I attended a Christian elementary school and learned the basics of my faith there. I would pray many times for Jesus to come into my heart and forgive me of my sins, but it was not until I was 19 years old that I would pray that prayer and understand what I was asking. Up until that point, I had heard all of the Christian terminology so much that I had lost sight of what it meant.
Then one night at a bible study, it was as if God turned on the light. I remember thinking, "What does 'Jesus died for me' really mean?", as I thought that, it was as if God silently answered, "Jesus took your blame", in the blink of an eye it all made sense. Jesus loved me so much that he died and took the punishment for my sins so I could have a relationship with God. That is when asked Christ to come into my life and be my Lord and Savior, I finally got it.
From that point on, God has worked in so many different ways in my life. I would love to say that since then I have always been faithful to Him, but that would not be a fair statement. Over the years, I have drifted away and have been frustrated, angry, and at times even down right rebellious towards Him, but He has always been faithful and has never let go of me. He has instilled in me a desire to seek Him even during the times when I wanted to give up.
Even before I understood what Christ did for me, I had always felt a purpose on my life, a calling that I would be sharing the gospel through the musical gifts God has given me. For many years, however,I was terrified of the thought of getting up in front of people and telling them how to live a holy life. Who am I to tell someone to live a holy life? I was afraid of looking foolish or saying something wrong in front of others, but the older I get, the more God draws me to pursue His calling despite my humanity.

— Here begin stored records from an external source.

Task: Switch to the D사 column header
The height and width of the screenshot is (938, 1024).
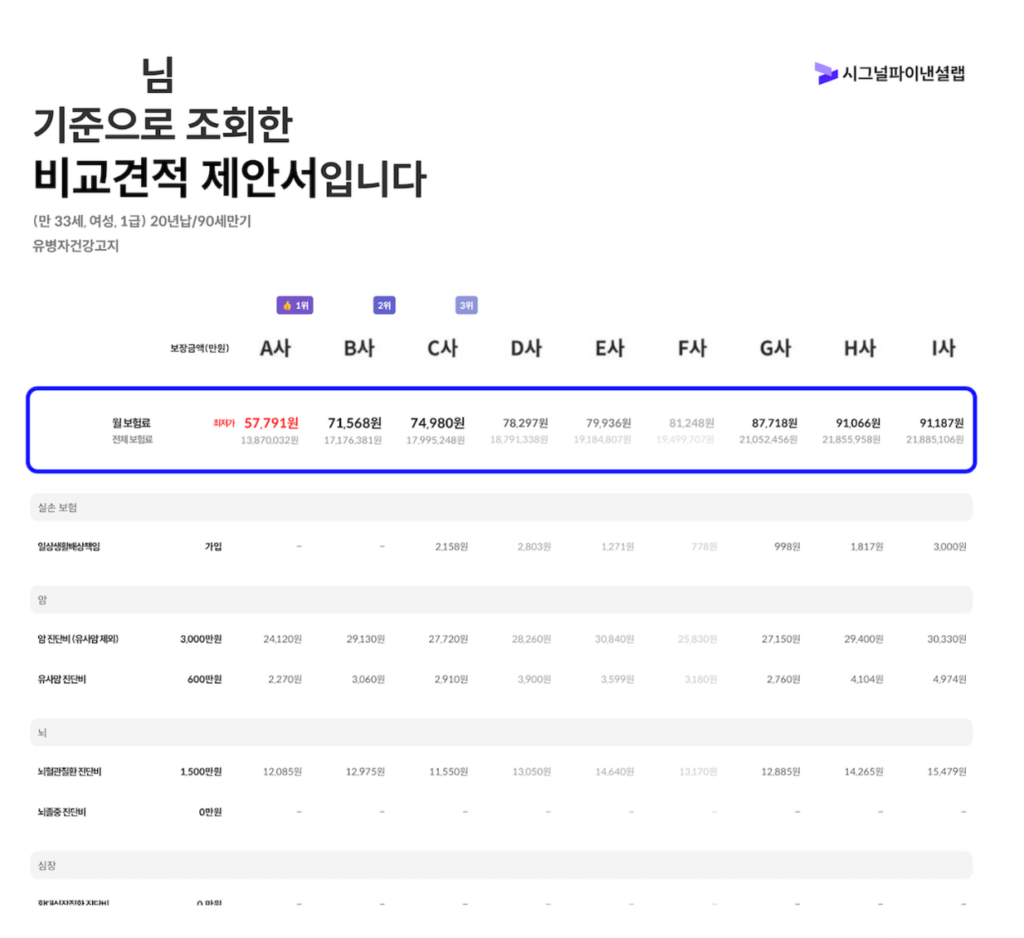Action: coord(526,345)
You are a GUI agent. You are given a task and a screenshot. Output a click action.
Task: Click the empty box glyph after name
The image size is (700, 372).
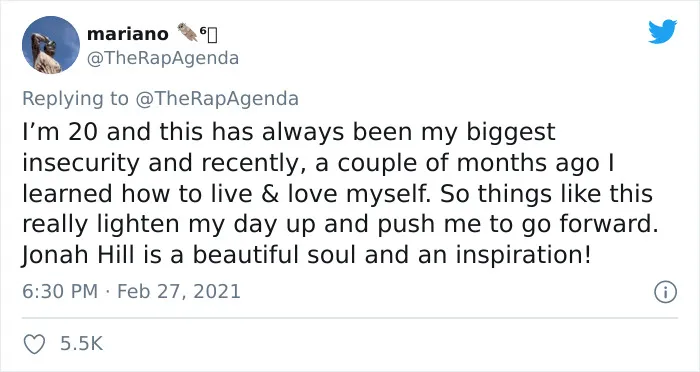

So here I am, just a simple man who has been broken by divorce, the loss of people I loved, and many of life's disappointments. But through it all God is still telling me to tell the world that Jesus is the way, the truth and the life and that no one comes to the Father but through Him. Christ provides hope to those who seek Him and peace to those who are in torment. It is my prayer that through a personal relationship with Jesus Christ we all learn to love God with all of our heart, soul, and mind and to love each other as ourselves. Christ himself said this was the greatest commandment and that if we can follow this rule that everything else will take care of itself.
My mission is to live that commandment and encourage others to do the same through the songs and testimony God has given me.